* What you are asked to do *
Nothing but a number is needed: the count of lines below that include "badge".

===== Records for this exercise

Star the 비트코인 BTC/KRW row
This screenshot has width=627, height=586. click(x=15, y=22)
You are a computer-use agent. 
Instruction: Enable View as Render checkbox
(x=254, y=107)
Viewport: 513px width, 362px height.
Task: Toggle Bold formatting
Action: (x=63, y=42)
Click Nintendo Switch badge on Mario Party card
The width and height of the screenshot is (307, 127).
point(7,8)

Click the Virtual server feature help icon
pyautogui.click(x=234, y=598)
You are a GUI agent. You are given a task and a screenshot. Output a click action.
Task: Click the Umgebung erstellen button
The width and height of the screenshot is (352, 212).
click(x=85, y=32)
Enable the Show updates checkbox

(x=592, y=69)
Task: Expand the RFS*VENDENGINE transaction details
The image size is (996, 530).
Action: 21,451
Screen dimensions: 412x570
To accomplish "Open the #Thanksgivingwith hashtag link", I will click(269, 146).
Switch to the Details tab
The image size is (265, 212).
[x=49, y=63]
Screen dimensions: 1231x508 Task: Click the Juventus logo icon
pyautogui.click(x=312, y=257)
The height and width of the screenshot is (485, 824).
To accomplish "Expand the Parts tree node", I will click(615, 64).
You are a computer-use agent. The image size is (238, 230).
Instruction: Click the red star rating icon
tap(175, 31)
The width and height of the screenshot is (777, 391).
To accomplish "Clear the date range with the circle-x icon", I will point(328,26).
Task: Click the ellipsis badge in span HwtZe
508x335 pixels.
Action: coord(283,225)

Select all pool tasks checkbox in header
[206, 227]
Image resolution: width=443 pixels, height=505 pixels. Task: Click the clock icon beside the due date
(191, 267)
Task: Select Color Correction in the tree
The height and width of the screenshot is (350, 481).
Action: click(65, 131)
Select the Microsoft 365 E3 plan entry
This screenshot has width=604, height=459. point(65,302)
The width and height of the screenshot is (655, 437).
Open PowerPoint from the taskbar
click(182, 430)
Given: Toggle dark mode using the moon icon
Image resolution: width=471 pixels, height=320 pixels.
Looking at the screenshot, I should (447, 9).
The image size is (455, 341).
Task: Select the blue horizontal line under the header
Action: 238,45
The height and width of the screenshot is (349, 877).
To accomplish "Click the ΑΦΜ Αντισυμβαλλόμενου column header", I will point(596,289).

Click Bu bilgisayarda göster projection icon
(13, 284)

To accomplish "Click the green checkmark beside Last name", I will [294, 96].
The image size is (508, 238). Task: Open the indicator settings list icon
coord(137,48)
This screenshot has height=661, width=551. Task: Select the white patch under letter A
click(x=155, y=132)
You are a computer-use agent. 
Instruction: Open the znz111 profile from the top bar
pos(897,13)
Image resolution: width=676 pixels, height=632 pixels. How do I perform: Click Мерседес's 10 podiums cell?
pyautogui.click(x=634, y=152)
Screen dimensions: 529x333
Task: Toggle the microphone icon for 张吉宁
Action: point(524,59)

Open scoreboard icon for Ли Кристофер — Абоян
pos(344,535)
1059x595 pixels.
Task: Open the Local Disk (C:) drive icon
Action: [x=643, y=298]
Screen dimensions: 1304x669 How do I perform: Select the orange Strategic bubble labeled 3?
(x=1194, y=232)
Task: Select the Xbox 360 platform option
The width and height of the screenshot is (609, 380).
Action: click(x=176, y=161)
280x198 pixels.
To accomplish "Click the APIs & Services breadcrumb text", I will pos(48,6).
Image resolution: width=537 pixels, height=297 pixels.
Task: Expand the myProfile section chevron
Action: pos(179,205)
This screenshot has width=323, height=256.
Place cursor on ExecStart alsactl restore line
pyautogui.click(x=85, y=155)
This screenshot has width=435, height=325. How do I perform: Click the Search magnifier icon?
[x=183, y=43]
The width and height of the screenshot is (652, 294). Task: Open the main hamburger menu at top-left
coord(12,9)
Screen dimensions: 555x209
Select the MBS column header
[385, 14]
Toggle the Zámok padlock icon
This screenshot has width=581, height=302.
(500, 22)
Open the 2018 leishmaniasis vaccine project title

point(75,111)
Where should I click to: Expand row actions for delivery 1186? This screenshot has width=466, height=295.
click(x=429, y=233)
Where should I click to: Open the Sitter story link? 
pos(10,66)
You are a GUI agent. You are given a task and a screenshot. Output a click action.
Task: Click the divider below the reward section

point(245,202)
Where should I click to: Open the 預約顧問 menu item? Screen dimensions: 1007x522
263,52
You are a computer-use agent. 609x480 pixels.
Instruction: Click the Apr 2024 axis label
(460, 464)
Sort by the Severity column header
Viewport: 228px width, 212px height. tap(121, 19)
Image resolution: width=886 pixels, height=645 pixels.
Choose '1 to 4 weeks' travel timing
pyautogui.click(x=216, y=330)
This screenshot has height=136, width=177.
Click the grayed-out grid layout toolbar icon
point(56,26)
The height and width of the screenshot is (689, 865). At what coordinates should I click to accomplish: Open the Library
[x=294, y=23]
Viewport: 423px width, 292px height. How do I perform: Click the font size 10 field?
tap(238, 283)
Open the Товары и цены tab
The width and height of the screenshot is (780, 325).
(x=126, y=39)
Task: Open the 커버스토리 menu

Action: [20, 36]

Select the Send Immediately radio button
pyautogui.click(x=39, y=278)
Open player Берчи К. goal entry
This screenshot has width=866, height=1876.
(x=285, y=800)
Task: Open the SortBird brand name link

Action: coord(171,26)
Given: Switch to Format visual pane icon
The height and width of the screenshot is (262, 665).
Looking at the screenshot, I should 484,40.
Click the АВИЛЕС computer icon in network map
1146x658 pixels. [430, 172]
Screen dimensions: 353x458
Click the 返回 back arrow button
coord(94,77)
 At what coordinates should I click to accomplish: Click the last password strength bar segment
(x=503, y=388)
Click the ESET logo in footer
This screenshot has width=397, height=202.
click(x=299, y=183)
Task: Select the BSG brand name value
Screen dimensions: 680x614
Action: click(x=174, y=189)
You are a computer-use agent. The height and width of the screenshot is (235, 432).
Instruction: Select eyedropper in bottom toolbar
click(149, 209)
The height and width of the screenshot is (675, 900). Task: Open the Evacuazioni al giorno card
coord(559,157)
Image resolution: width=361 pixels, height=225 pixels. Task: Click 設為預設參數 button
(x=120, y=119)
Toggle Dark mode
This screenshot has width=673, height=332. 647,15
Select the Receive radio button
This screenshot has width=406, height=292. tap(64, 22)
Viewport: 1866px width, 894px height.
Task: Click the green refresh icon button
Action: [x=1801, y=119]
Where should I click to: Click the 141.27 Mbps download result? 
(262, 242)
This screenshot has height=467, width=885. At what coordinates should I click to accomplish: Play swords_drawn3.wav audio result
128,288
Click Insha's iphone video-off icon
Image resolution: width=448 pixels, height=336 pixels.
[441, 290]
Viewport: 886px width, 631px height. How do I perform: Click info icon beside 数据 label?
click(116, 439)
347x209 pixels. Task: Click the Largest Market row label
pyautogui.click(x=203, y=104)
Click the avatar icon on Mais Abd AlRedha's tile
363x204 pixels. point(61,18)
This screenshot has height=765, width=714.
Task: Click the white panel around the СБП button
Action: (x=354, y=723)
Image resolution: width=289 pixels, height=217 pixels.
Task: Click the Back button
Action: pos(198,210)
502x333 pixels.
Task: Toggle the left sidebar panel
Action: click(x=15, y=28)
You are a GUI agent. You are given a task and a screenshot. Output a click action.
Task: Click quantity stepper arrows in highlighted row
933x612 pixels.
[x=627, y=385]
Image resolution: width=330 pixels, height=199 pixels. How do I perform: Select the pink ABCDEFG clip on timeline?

==========

* Output for this task *
2